--- Records for processing ---

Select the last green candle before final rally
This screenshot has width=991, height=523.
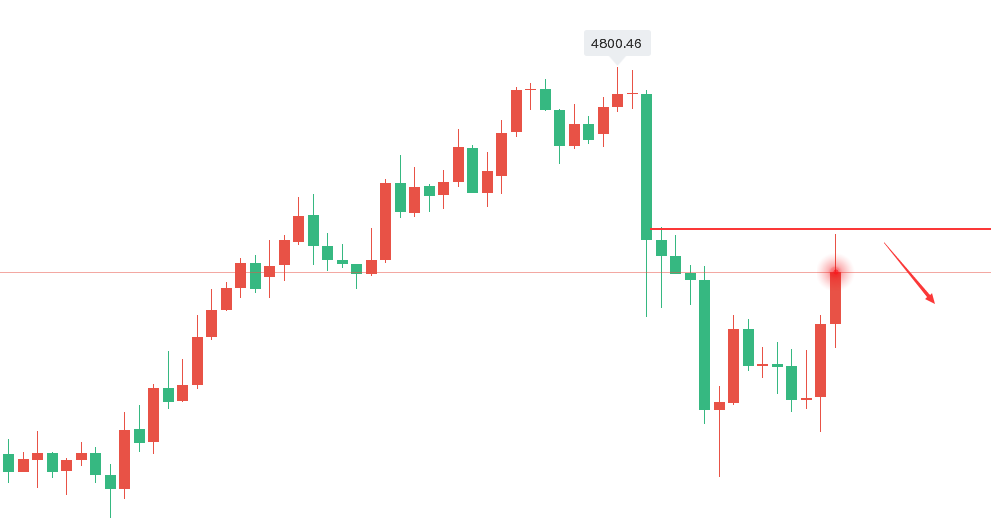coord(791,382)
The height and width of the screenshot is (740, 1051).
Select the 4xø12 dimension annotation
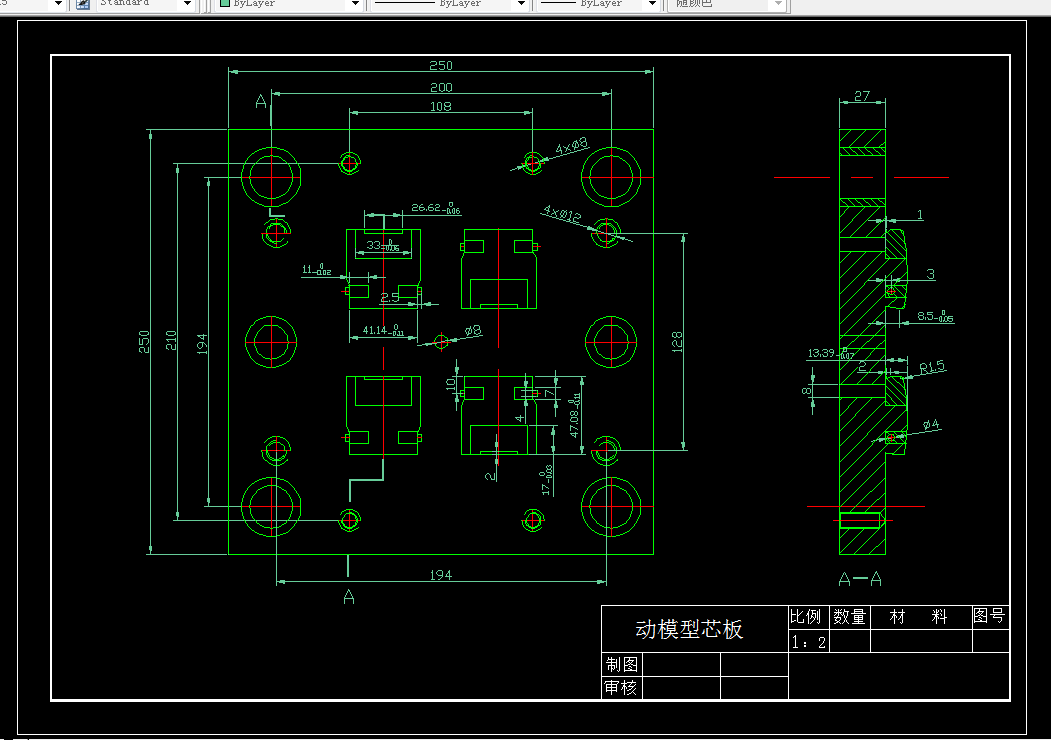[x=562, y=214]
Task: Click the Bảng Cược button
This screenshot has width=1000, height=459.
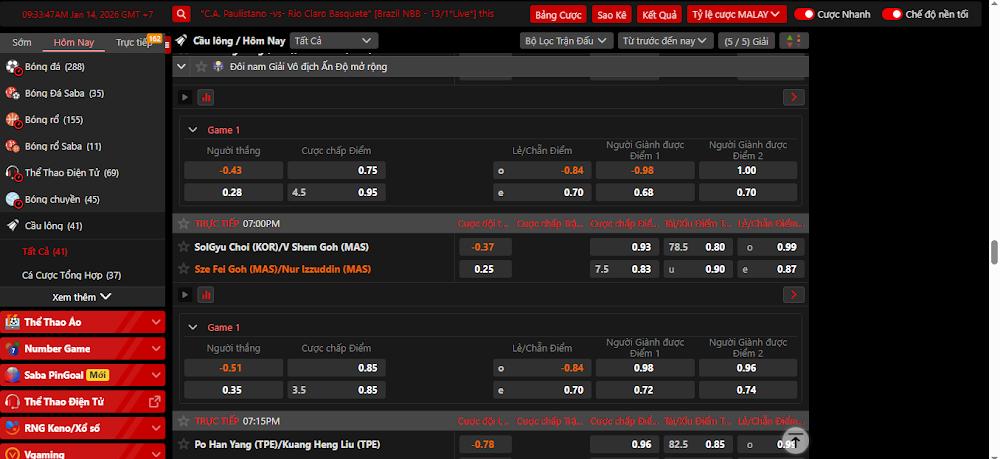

---

▸ **Action item**:
Make an exact copy of the listing above. Do not include the pictures.

▸ **Exercise result**:
Select the last green candle before final rally
This screenshot has width=991, height=523.
coord(791,382)
The height and width of the screenshot is (740, 1051).
Select the 4xø12 dimension annotation
[x=562, y=214]
Task: Click the Bảng Cược button
This screenshot has width=1000, height=459.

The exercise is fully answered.